‘Invisible Child’ is among winners of Lukas book prizes

NEW YORK (AP) — Andrea Elliott’s chronicle of a homeless girl in New York City, “Invisible Child,” and Jane Rogoyska’s investigation into Stalin’s atrocities in Poland, “Surviving Katyń,” are among the recipients of awards presented by the J. Anthony Lukas Prize Project.

On Wednesday, “Invisible Child: Poverty, Survival & Hope in an American City” was named the winner of the $10,000 Lukas Book Prize for an outstanding nonfiction work of “American political or social concern.” Rogoyska’s “Surviving Katyń: Stalin’s Polish Massacre and the Search for Truth” won the $10,000 Mark Lynton History Prize for combining “intellectual distinction with felicity of expression.”

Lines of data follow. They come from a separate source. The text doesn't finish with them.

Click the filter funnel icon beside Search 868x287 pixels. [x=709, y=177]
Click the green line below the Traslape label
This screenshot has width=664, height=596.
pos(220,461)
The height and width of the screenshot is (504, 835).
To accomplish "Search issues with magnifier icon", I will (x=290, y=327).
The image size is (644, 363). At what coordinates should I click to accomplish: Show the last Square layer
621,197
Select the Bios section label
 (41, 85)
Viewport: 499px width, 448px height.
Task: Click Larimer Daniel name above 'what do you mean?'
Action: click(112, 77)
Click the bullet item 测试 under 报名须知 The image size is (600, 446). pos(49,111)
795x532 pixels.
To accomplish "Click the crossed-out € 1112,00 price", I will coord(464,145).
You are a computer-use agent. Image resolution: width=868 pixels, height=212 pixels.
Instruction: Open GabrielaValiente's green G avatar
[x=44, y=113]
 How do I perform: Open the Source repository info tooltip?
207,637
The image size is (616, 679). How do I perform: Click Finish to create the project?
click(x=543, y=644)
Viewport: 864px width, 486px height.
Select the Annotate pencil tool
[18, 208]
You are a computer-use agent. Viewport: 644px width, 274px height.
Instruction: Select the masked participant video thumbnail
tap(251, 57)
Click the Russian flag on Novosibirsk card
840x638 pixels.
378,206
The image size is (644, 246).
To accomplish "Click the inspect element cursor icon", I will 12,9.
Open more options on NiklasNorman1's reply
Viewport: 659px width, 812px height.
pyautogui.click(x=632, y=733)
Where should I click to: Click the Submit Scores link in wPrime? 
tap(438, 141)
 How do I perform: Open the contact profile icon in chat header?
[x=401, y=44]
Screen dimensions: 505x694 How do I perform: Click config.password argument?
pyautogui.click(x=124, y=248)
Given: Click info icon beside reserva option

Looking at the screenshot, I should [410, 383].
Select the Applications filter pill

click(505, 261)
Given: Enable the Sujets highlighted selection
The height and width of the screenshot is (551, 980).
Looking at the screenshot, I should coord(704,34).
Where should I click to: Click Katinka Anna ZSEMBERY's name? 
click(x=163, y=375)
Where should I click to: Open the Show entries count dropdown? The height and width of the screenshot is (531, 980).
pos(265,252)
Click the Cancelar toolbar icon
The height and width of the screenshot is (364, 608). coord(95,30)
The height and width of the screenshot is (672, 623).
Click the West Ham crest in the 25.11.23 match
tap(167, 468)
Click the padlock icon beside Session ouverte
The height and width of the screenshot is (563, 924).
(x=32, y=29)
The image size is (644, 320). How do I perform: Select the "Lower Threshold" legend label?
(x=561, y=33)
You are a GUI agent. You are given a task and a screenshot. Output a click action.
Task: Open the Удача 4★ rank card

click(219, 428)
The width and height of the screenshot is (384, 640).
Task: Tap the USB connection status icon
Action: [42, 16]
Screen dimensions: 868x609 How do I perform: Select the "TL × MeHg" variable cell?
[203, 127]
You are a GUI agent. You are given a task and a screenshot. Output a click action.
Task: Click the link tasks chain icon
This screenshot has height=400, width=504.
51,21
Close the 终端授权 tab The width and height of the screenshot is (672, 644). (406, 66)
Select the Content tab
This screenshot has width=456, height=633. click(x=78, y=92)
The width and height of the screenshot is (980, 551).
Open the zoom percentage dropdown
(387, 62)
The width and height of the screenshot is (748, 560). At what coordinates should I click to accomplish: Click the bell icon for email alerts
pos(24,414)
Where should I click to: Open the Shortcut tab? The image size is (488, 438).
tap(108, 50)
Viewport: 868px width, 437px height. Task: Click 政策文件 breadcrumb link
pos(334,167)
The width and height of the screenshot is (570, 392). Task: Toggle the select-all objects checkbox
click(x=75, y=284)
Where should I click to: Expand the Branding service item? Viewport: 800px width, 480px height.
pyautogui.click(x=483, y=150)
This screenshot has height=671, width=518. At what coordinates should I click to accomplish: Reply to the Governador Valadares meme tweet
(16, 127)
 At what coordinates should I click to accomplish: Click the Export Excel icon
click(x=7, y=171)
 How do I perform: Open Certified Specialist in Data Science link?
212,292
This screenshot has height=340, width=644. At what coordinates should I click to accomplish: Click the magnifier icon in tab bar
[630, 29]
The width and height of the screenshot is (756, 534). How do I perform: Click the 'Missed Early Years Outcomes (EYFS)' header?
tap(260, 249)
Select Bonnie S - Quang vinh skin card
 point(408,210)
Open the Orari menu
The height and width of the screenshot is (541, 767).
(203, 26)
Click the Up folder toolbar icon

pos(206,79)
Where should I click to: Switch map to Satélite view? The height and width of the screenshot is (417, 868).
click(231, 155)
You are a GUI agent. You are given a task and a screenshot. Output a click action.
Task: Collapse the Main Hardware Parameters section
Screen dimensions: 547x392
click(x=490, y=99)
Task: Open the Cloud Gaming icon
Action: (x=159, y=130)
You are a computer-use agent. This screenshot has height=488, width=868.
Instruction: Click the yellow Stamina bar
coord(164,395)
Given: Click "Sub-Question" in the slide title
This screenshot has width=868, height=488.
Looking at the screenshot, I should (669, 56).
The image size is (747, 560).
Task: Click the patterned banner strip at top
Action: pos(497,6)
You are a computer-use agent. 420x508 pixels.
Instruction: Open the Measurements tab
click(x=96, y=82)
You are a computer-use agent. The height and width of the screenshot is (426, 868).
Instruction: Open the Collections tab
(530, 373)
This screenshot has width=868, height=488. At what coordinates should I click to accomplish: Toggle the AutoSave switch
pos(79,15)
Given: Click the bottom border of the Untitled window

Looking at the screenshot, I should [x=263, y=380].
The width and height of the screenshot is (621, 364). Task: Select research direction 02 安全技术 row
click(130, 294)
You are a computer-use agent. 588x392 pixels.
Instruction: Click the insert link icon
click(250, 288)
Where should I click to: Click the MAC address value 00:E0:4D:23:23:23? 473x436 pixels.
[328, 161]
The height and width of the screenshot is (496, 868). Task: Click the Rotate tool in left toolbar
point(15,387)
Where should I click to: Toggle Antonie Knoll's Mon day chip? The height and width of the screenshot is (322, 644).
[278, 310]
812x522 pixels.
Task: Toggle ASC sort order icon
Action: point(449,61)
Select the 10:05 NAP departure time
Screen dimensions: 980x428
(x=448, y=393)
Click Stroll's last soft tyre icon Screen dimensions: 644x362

Two authors received $25,000 each as winners of the Lukas Work-In-Progress Award: Roxanna Asgarian for “We Were Once a Family: The Hart Murder-Suicide and the System Failing Our Kids” and May Jeong for “The Life: Sex, Work, and Love in America.”

The Lukas project, named for the late author and investigative journalist, was founded in 1998 and is co-administered by the Columbia University Graduate School of Journalism and the Nieman Foundation for Journalism at Harvard.